Reproduce the rows below verbatim, starting at the line containing "Proxy settings item" and ending at the line containing "Tap the share", both lines included.

* START Records for the exercise *

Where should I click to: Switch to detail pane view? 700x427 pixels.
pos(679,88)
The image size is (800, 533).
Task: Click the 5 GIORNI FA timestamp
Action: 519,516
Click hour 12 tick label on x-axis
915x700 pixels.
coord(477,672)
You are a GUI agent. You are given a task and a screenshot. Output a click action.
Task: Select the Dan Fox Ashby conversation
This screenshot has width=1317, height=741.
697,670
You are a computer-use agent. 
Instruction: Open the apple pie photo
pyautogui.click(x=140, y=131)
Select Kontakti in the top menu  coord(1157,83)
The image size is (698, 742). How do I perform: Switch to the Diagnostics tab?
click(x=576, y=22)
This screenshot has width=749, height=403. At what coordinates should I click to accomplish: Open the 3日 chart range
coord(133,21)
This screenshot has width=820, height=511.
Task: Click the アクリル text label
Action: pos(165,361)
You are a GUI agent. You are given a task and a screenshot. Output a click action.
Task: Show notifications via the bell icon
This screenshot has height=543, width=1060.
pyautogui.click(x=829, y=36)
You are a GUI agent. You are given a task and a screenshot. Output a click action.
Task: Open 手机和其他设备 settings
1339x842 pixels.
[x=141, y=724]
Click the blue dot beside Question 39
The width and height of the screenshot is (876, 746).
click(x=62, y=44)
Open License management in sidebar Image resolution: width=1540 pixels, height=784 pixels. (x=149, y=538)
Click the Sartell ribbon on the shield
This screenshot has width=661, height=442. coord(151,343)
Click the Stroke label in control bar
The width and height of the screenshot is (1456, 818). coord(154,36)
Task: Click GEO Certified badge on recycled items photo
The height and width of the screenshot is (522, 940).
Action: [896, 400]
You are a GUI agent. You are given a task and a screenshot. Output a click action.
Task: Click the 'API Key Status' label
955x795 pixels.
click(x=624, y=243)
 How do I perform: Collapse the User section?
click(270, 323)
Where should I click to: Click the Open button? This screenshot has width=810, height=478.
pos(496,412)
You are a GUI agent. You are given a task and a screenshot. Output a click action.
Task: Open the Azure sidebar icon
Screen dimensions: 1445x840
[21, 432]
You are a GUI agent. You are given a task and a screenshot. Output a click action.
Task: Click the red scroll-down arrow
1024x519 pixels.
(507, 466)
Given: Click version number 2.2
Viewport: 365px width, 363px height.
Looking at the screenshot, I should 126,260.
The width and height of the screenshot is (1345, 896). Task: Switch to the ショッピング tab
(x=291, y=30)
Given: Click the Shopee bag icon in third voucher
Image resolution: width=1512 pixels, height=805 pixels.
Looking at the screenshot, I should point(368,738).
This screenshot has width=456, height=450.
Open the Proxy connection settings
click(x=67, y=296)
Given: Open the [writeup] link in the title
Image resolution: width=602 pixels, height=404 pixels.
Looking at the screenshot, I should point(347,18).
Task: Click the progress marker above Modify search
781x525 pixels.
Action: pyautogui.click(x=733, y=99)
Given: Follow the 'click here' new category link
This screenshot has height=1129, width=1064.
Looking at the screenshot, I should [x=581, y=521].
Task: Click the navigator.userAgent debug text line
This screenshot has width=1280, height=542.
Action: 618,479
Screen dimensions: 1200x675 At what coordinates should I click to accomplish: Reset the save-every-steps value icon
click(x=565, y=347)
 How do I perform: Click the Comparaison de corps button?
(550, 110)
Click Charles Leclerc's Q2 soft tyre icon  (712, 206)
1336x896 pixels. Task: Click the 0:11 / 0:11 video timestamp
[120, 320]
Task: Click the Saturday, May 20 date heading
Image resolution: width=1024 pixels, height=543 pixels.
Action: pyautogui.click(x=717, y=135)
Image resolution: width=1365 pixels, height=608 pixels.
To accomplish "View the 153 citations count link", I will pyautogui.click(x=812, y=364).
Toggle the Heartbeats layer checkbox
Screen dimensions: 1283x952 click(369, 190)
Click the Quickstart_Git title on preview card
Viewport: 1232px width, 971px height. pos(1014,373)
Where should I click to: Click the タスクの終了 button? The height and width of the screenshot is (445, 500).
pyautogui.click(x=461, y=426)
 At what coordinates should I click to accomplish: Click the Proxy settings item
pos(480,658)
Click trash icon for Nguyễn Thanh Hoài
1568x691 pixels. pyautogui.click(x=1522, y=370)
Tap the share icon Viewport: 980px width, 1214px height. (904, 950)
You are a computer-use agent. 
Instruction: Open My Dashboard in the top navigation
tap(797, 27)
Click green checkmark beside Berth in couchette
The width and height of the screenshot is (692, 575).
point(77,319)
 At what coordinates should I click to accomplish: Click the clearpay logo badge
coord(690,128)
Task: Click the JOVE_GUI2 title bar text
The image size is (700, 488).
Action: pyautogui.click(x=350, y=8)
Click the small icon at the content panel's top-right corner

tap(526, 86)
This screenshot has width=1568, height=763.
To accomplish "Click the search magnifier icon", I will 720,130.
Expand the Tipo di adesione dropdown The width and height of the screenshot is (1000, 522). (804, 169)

* END Records for the exercise *

• Answer to the task
 At what coordinates should I click to accomplish: Click the Proxy settings item
pos(480,658)
Click trash icon for Nguyễn Thanh Hoài
1568x691 pixels. pyautogui.click(x=1522, y=370)
Tap the share icon Viewport: 980px width, 1214px height. (904, 950)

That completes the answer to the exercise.